## Required work:
Rewrite the records from the line containing "Select the Others legend entry" through the end of the records, requests included, adding 84 to every x and y click coordinate in the answers. Leave the pictures out.

## Provided data:

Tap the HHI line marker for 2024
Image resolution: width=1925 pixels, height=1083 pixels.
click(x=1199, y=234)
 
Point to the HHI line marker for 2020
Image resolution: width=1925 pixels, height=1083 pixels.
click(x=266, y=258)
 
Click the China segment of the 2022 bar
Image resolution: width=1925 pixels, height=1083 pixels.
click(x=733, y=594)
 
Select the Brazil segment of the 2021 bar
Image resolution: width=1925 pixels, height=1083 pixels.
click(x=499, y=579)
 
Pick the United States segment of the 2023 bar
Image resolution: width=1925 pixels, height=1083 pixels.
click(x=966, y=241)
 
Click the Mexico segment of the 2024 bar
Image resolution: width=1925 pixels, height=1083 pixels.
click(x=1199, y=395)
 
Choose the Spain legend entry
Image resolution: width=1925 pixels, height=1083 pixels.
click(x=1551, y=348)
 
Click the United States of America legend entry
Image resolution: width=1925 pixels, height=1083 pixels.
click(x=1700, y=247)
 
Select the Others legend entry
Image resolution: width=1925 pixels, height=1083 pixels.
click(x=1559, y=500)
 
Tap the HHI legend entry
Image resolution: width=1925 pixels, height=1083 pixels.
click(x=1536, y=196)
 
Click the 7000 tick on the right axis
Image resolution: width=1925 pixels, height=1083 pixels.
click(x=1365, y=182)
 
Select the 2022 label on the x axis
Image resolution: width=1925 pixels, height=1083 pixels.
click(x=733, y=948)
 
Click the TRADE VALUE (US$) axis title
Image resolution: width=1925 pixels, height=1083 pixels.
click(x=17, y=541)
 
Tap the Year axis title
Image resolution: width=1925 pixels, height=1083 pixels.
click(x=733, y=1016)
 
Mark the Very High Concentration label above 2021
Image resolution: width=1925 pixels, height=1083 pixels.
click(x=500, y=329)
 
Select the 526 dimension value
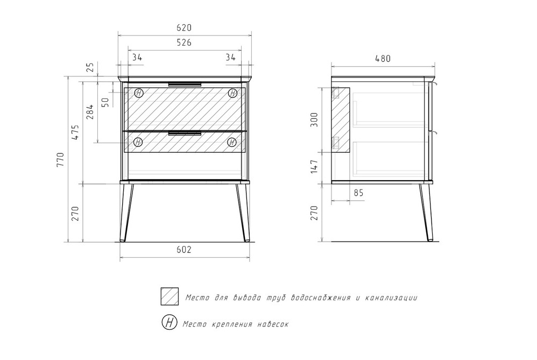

## The result:
Select the Others legend entry
Image resolution: width=1925 pixels, height=1083 pixels.
click(x=1643, y=584)
 
Tap the HHI legend entry
Image resolution: width=1925 pixels, height=1083 pixels.
click(x=1620, y=280)
 
Click the 7000 tick on the right axis
Image resolution: width=1925 pixels, height=1083 pixels.
click(x=1449, y=266)
 
Select the 2022 label on the x axis
Image resolution: width=1925 pixels, height=1083 pixels.
click(x=817, y=1032)
 
Click the TRADE VALUE (US$) axis title
Image resolution: width=1925 pixels, height=1083 pixels.
click(x=101, y=625)
 
Tap the Year axis title
Image resolution: width=1925 pixels, height=1083 pixels.
click(x=817, y=1100)
 
Mark the Very High Concentration label above 2021
Image resolution: width=1925 pixels, height=1083 pixels.
click(x=584, y=413)
 
Select the 526 dimension value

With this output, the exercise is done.